**TASK TO COMPLETE**
The data must be transcribed exactly, with no line missing.

§

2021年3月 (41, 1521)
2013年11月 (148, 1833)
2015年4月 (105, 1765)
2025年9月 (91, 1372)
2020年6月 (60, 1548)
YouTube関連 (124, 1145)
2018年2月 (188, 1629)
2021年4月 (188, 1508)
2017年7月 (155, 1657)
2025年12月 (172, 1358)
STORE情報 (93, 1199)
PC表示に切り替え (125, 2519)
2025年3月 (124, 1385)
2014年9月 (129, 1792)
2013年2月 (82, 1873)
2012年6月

§

**THE COMPLETED TASK**
2021年3月 (41, 1521)
2013年11月 (148, 1833)
2015年4月 (105, 1765)
2025年9月 (91, 1372)
2020年6月 (60, 1548)
YouTube関連 (124, 1145)
2018年2月 (188, 1629)
2021年4月 (188, 1508)
2017年7月 (155, 1657)
2025年12月 (172, 1358)
STORE情報 (93, 1199)
PC表示に切り替え (125, 2519)
2025年3月 (124, 1385)
2014年9月 (129, 1792)
2013年2月 (82, 1873)
2012年6月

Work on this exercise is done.